Federal grants to state and local governments for Medicaid increased from 2.4 percent of total federal spending in 1980 to 7.6 percent in 2011, according to the Government Accountability Office (GAO), the federal government’s watchdog agency. The higher spending on Medicaid and other health programs over that period was offset by lower spending for grants targeted for areas such as transportation, education and regional development.
Measured per capita, the District of Columbia gets the most money from federal grants tracked by FFIS, at $4,343 per person. What’s more striking is that Alaska comes in second with $3,436 per capita, followed by Wyoming, New York and Vermont.
While it’s up to the states to do on-the-ground monitoring of the grants they receive, the federal government is also watching. But the GAO found in a September 2012 report that federal agencies were not keeping track of federal grants sufficiently.
States Moving Up
With so much at stake, states are increasingly trying to do better at the grant process.

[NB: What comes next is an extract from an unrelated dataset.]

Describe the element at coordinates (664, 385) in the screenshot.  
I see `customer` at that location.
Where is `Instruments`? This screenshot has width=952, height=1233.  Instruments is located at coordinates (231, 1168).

Nevada ranked in the bottom third of states in the Office of Management and Budget’s 2012 assessment of how they obtain and manage grants and next to last in the FFIS ranking of per capita grant spending. But the state has been moving to address the situation, according to Sheila Lambert, chief of grant management for the state.
Her office was established by Republican Gov. Brian Sandoval and the Legislature in 2011, with the goal of getting more federal grant money into the state. It looks over the landscape of available federal grants, sorts the notices and sends them out to all state cabinet departments, Lambert said. “We make sure we’re not competing with ourselves in Nevada,” she said.
The result: “Over the last year and a half, we have brought in $100 million in new discretionary funding we had not received before,” Lambert said. That translates to a 17 percent increase in discretionary grants during that period, she said.
Hawaii ranked near the middle of the pack in receipt of federal grants, and last in the OMB assessment of grants management, and the state has been trying to update its grant management system. Dolores Cook, head of the grants management office for the Hawaii Department of Defense, which handles all Homeland Security program grants, said she is trying to get the rest of the state to coordinate all grants in a separate office. Meantime, she has sponsored a grants management course for all state programs.
“I think it is now more important than ever to consolidate grant management activities,” she said.
Elaine S. Povich writes for Stateline, an initiative of the Pew Charitable Trusts.